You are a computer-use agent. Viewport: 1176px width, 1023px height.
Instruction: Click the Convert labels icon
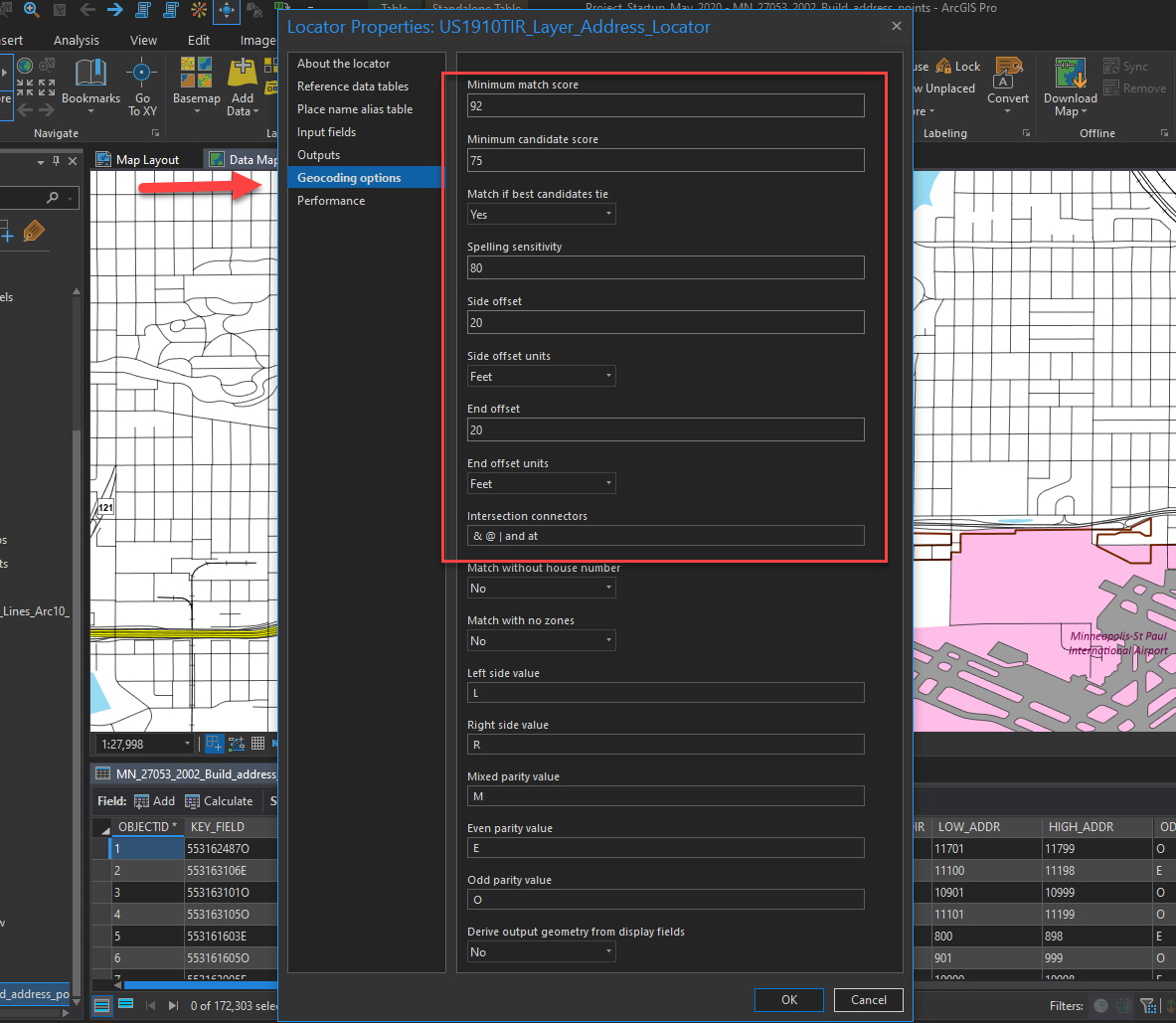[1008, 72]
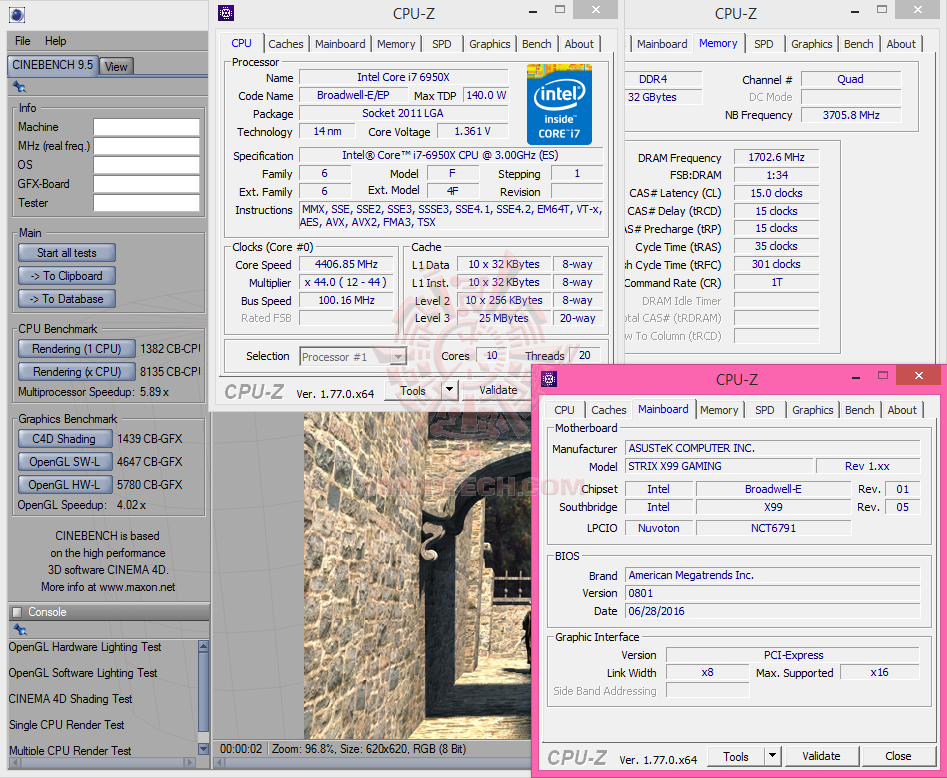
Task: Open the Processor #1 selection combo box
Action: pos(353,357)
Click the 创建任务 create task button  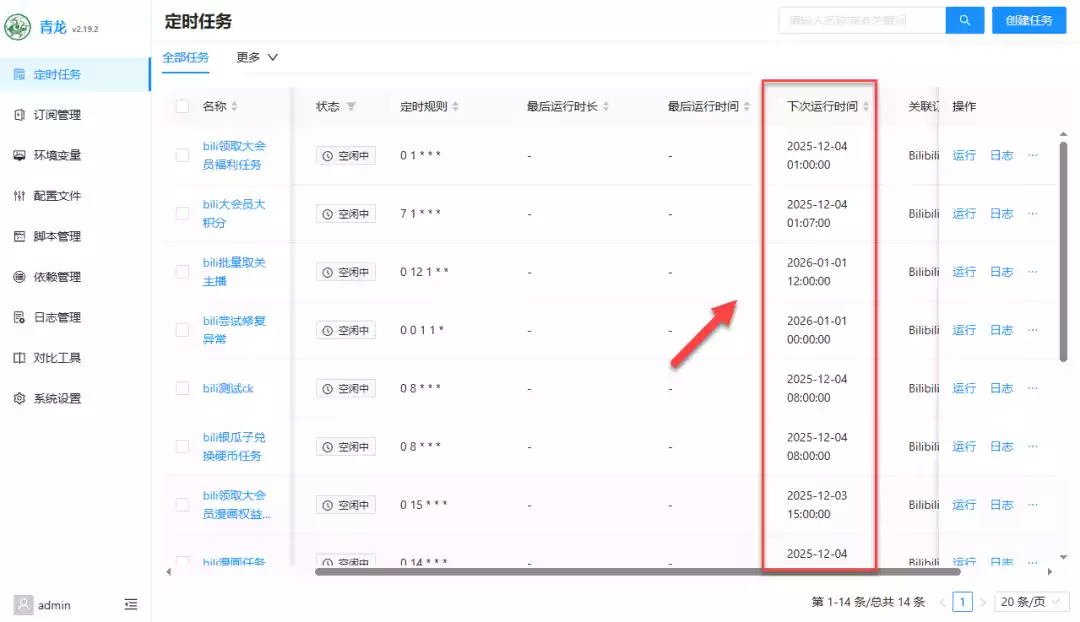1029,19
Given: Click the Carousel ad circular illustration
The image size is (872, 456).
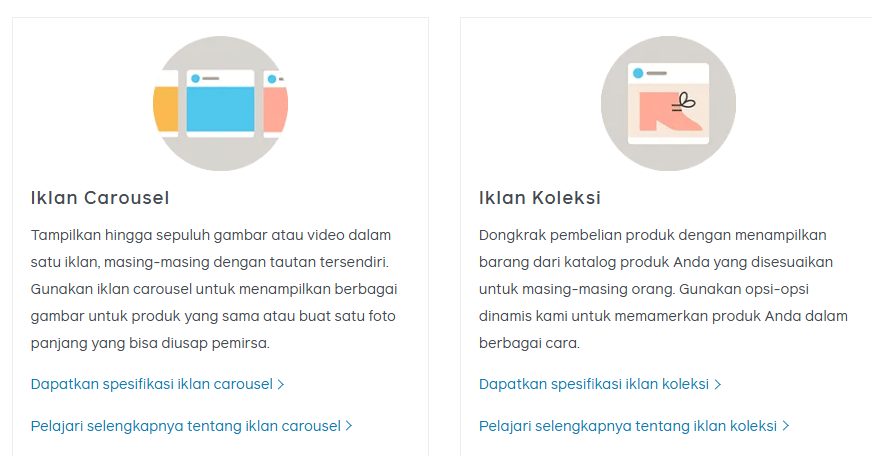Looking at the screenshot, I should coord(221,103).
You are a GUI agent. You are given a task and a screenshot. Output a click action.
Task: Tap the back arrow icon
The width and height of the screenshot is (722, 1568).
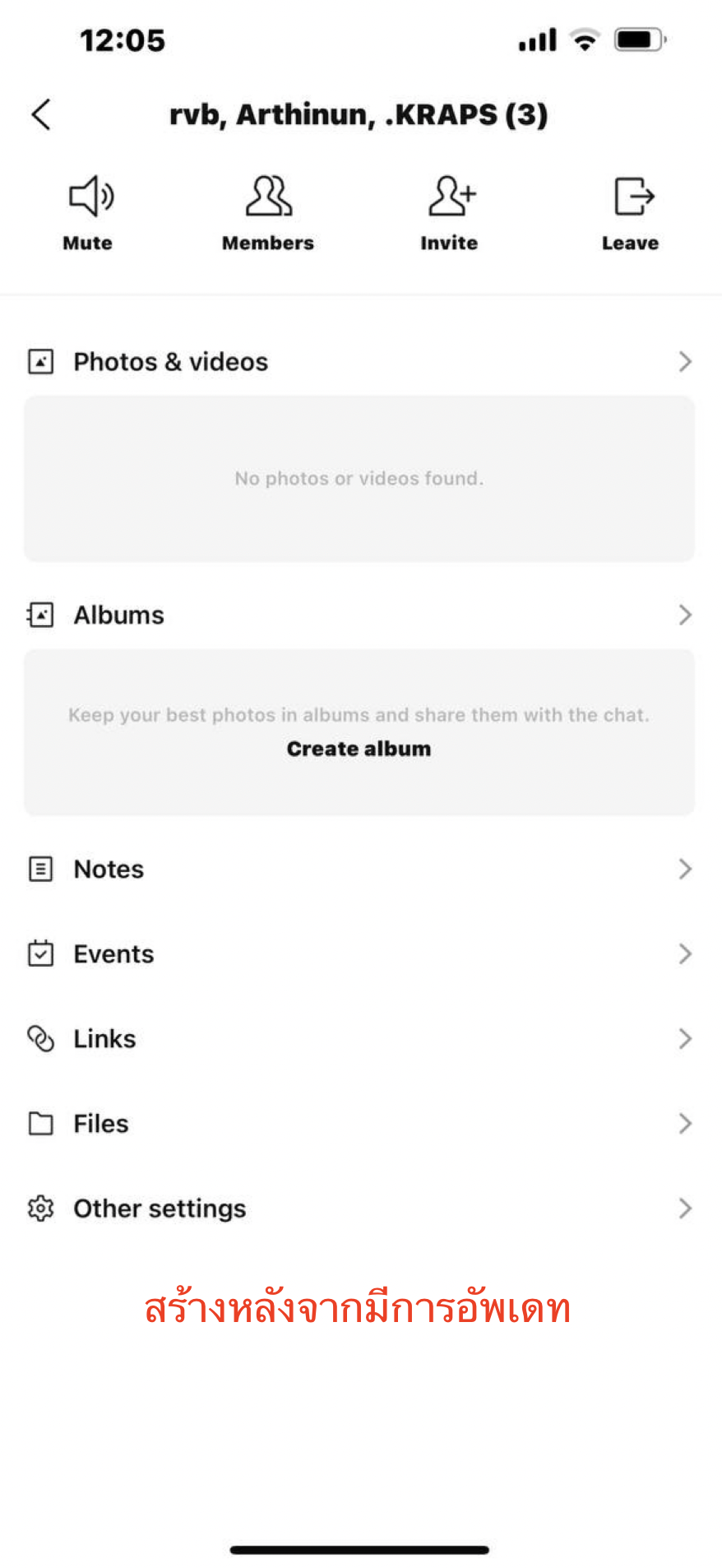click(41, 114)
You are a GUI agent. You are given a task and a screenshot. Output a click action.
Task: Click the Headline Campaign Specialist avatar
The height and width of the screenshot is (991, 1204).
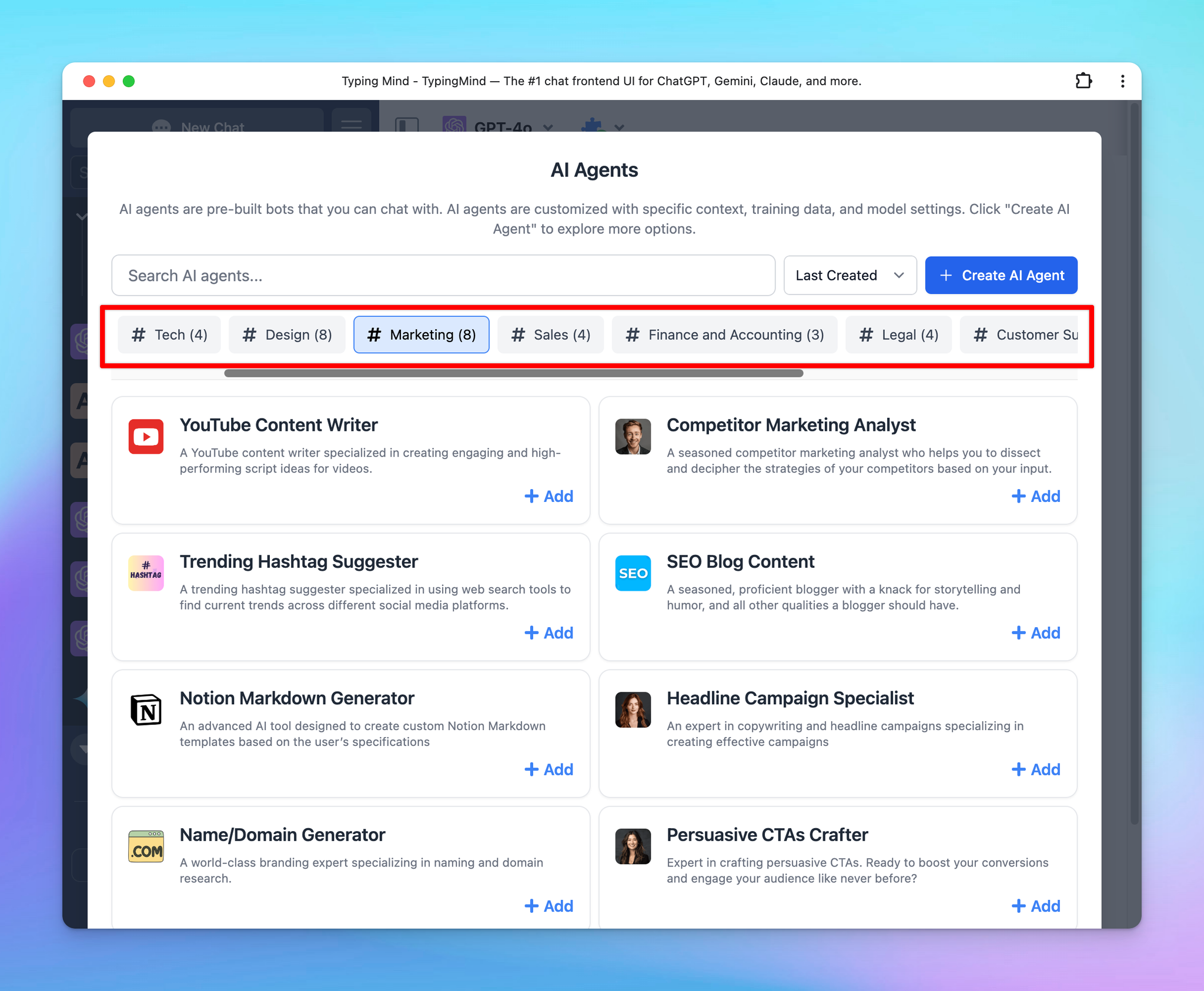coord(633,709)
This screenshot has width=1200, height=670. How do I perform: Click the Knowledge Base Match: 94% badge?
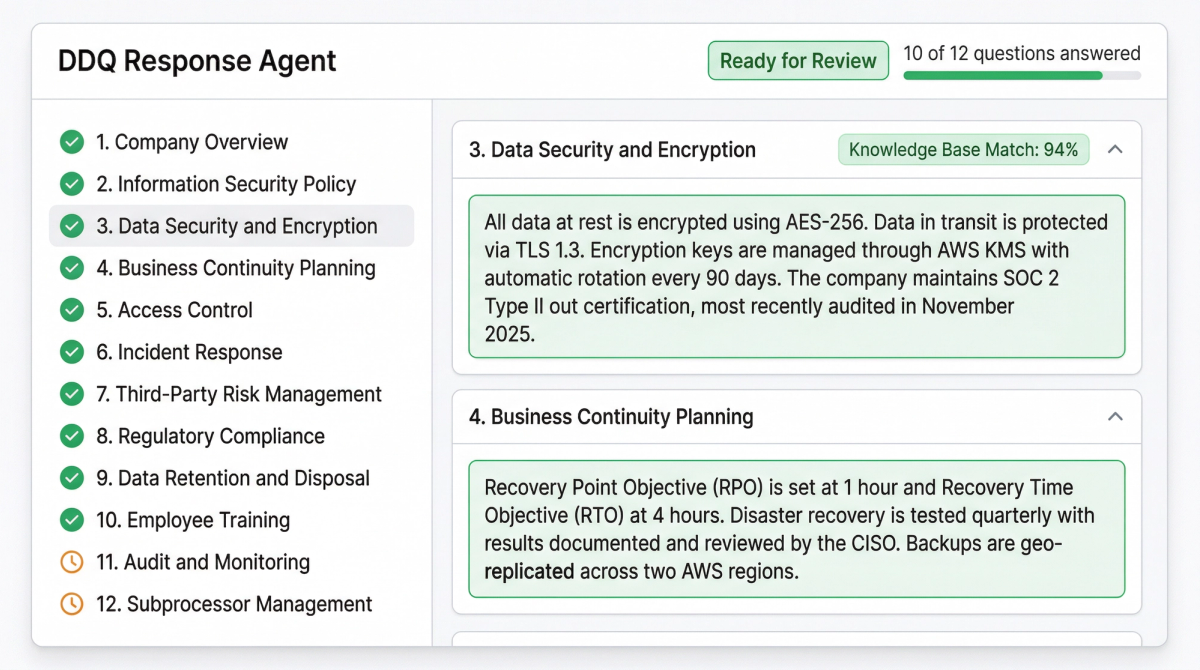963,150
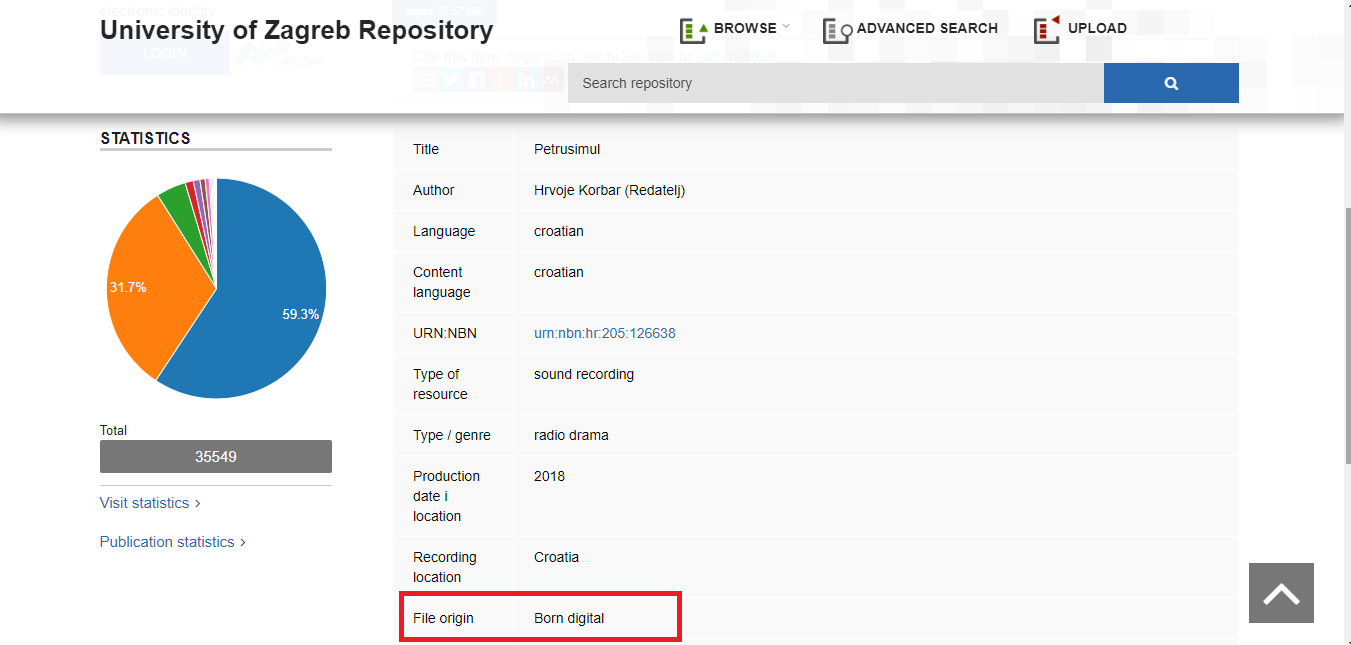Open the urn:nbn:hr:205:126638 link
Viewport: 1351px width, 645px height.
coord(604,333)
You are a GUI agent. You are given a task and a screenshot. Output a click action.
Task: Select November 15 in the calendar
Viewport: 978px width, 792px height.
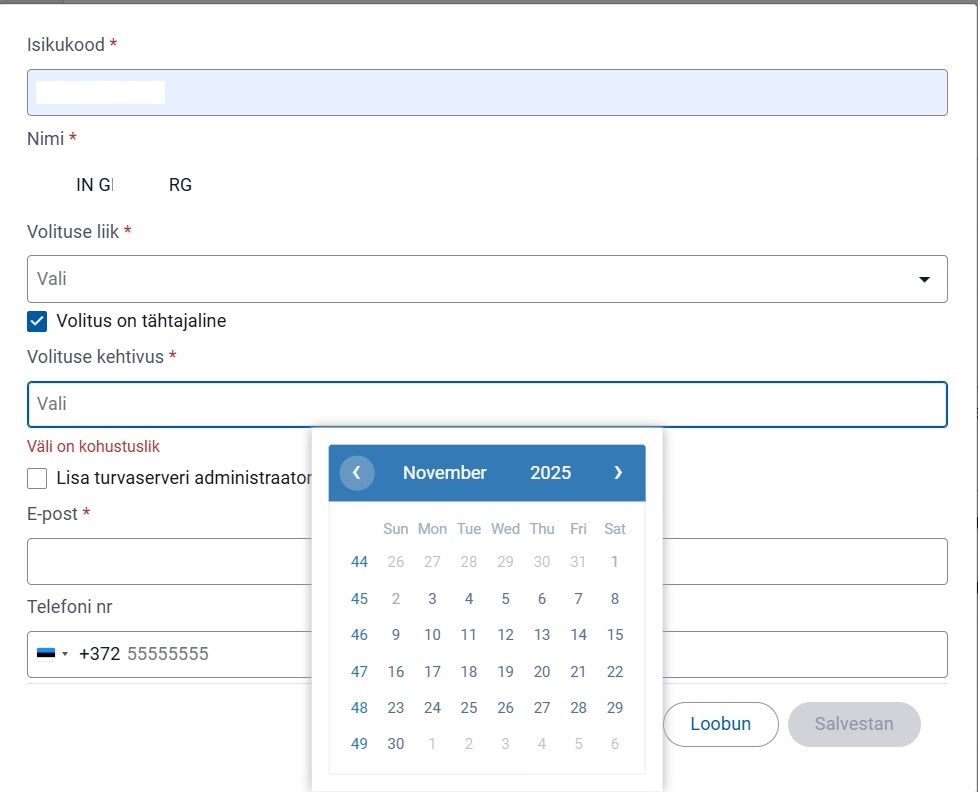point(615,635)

▬▬▬▬▬▬

Restate word for word only the lines from the one with "Task: Tap the back arrow icon" through the last line of the material, both included. Any picture should be left out.

**Task answer**:
Task: Tap the back arrow icon
The width and height of the screenshot is (722, 1568).
click(41, 114)
You are a GUI agent. You are given a task and a screenshot. Output a click action.
Task: Click the Headline Campaign Specialist avatar
The height and width of the screenshot is (991, 1204).
coord(633,709)
This screenshot has width=1200, height=670. How do I perform: Click the Knowledge Base Match: 94% badge?
963,150
Open the urn:nbn:hr:205:126638 link
Viewport: 1351px width, 645px height.
coord(604,333)
You are a GUI agent. You are given a task and a screenshot. Output a click action.
Task: Select November 15 in the calendar
Viewport: 978px width, 792px height.
point(615,635)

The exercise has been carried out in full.